Bearded dragons got their name from their spiky “beards.” This is actually an expandable throat pouch, which is used for both mating and aggression displays. Bearded dragons have an excellent form of camouflage: their coloration depends on the color of the soil/sand of the region they live in. They can range from a dull brown color to a tan color with red and gold highlights. This allows the bearded dragon to successfully blend in with their surroundings, which is helpful for hunting as well as avoiding predators.
Diet: Because they are found in areas where food can be hard to find, bearded dragons are opportunistic omnivores, meaning they will eat just about anything they encounter. Bearded dragons primarily feed on plant matter and insects, but have been known to eat the occasional small rodent or lizard.
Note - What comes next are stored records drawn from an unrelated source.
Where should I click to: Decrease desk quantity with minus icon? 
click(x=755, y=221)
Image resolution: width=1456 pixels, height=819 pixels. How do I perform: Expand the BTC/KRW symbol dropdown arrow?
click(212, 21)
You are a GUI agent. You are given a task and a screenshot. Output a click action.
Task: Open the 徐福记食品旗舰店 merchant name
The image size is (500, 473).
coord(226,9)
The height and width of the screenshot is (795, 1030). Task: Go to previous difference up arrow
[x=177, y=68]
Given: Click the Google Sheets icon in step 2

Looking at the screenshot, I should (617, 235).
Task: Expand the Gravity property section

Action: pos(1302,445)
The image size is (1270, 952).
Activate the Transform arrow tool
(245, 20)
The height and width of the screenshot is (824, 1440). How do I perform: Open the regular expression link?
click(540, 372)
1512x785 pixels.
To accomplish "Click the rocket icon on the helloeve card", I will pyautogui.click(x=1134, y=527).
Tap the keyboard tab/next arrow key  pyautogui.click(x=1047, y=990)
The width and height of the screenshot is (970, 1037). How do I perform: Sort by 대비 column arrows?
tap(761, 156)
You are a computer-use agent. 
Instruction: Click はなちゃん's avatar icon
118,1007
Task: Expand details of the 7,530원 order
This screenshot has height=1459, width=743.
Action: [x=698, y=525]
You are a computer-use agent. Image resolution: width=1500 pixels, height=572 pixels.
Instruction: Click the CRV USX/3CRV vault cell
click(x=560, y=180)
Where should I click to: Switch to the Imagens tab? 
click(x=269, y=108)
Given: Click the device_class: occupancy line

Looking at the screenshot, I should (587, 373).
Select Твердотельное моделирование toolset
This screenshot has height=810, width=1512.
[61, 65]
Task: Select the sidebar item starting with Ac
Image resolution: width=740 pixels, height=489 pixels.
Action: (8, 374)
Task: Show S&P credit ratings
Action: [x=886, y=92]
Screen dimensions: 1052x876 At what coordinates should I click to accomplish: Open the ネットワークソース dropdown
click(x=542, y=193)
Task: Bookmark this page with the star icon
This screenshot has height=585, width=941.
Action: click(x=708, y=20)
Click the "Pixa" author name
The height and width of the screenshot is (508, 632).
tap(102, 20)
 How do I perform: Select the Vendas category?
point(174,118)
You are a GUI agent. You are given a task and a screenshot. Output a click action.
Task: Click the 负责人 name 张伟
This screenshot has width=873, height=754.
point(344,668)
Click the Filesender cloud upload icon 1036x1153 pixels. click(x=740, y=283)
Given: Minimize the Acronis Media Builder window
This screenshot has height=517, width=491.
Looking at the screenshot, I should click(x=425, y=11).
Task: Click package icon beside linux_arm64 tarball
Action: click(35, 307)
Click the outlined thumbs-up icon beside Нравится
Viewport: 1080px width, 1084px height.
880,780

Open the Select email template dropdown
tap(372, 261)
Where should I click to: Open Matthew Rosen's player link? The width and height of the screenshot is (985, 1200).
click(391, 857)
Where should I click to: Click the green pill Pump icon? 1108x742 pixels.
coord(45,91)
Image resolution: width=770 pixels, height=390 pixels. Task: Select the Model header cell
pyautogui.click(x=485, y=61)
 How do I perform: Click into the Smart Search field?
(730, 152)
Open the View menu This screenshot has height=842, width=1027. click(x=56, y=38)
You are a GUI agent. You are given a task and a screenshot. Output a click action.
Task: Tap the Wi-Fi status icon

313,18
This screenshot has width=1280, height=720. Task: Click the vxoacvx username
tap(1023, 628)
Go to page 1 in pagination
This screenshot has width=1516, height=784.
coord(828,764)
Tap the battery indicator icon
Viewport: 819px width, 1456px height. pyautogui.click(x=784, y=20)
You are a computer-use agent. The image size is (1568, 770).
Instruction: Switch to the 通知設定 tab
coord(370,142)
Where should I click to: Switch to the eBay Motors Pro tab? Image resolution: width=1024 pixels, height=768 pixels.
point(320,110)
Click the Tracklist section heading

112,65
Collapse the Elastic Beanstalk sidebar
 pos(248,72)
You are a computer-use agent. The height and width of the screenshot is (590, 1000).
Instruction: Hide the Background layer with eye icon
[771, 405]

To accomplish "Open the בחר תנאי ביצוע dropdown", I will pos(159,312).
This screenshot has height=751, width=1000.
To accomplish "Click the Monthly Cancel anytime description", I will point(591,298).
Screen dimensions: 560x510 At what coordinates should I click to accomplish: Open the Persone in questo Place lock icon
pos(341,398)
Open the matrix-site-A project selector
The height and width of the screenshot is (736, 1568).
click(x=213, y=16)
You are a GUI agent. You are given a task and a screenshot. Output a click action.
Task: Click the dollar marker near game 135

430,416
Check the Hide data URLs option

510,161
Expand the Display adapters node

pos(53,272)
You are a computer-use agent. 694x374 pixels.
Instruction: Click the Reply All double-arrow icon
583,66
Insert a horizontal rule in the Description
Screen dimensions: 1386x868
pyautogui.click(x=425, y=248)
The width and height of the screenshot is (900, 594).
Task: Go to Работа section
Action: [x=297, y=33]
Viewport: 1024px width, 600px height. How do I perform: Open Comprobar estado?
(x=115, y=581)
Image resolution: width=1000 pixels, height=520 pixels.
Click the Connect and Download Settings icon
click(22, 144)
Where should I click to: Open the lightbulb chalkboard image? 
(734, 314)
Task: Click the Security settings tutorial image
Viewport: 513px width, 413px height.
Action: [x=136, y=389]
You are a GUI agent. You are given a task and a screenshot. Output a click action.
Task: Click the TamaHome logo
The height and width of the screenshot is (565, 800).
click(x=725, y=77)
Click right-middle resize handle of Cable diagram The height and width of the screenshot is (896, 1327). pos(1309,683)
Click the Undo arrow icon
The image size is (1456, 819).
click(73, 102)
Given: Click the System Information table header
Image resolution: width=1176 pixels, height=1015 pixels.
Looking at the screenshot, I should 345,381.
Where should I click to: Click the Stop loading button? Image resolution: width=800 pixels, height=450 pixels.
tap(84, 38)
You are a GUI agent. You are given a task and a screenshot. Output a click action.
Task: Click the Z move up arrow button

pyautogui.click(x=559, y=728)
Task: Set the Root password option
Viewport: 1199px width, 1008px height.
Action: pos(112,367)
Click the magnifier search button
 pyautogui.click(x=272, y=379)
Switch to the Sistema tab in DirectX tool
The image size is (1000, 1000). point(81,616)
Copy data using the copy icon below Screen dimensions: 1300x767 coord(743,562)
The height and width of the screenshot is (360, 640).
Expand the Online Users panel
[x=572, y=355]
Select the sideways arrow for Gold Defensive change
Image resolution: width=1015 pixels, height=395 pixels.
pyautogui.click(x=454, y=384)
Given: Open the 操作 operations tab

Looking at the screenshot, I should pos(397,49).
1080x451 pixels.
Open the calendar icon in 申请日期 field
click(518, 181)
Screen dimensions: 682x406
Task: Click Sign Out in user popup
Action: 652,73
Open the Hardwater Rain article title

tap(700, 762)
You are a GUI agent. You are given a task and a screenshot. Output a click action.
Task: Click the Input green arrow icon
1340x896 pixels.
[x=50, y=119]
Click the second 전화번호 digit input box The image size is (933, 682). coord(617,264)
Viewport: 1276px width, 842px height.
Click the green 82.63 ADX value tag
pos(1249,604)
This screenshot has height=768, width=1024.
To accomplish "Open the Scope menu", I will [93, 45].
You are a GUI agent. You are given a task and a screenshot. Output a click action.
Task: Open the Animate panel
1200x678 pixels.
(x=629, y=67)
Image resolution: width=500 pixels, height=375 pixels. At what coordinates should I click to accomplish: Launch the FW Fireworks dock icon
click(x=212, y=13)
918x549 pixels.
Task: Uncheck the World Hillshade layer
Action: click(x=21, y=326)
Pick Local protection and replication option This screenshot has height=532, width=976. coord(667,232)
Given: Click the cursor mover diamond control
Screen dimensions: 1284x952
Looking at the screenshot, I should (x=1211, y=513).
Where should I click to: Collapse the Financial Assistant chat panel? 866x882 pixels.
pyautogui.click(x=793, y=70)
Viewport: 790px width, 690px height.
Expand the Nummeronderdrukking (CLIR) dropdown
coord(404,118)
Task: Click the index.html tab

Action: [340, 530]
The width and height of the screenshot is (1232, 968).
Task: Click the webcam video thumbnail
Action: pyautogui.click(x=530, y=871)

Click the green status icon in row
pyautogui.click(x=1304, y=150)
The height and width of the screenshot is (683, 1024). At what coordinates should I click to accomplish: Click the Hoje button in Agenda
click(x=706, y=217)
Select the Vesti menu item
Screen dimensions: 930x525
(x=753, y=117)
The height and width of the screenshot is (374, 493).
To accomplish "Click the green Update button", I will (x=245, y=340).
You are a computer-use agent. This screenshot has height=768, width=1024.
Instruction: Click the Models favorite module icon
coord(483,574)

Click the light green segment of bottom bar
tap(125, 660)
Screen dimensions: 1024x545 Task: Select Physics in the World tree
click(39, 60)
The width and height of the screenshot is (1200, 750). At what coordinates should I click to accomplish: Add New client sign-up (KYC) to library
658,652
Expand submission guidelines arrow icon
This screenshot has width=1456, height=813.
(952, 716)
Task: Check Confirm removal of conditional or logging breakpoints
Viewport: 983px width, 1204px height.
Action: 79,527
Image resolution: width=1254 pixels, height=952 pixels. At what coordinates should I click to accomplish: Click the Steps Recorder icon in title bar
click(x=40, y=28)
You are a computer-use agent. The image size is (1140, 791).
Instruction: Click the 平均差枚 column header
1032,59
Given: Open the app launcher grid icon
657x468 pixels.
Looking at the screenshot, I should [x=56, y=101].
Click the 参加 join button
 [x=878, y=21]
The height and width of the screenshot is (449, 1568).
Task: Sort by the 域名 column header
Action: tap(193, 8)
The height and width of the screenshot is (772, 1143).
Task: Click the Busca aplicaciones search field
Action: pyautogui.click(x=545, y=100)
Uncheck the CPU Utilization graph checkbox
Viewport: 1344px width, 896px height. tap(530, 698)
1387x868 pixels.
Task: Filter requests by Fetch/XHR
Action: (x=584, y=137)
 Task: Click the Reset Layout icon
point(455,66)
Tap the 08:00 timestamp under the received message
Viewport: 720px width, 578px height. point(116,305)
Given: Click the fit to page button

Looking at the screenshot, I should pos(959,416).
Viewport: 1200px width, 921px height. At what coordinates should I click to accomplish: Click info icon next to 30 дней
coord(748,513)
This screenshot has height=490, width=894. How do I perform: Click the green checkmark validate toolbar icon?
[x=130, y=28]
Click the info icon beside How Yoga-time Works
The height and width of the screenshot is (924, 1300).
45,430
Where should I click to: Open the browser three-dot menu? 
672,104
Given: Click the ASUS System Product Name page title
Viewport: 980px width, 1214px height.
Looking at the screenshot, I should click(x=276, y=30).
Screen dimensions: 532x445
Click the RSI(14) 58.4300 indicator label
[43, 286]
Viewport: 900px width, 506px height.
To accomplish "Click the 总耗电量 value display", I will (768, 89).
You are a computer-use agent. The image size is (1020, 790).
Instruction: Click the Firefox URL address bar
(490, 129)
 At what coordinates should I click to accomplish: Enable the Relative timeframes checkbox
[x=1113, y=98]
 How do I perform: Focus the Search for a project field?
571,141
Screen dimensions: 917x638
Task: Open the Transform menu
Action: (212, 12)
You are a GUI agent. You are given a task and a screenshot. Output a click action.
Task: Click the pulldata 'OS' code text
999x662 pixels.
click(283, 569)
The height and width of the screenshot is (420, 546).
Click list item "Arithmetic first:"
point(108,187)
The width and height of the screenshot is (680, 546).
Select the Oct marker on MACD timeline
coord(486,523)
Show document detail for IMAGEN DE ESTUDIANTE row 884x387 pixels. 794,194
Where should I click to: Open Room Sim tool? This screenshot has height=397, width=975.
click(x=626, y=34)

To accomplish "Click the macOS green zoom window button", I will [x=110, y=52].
In the Wild: Bearded dragons display interesting behaviors in order to communicate with other individuals of the species. One of these behaviors is arm waving; the bearded dragon will stand on three legs and wave one of their forelimbs in a circular motion. Scientists believe that this is a form of species recognition and can also be used to show submission. Smaller bearded dragons and females will do this behavior when approached by larger, dominant males. Males have been known to head bob–moving their heads up and down quickly–with their dark beards showing to exhibit dominance and display for a potential mate.
Conservation issues/actions: Introduced predators–like foxes and domestic cats–are the major threat to wild bearded dragons. By spaying or neutering your pets, you can help protect our local reptiles by limiting the number of predators. Bearded dragons are quickly becoming popular pets to own, but we recommend doing your research before deciding to have one for yourself. These animals require a special diet, a suitable sized tank, heat lamps, special substrate, and many more things to consider. It is also important to seek out a bearded dragon breeder that does not take these animals from the wild.
At the Zoo:
Bearded dragons are omnivores, eating both plants and small animals. At the Zoo, they enjoy a meal of mixed greens and worms or crickets. Watch closely and you may see them hunting for a cricket!
The Zoo’s bearded dragons live in an exhibit inside the Conservation Learning Center.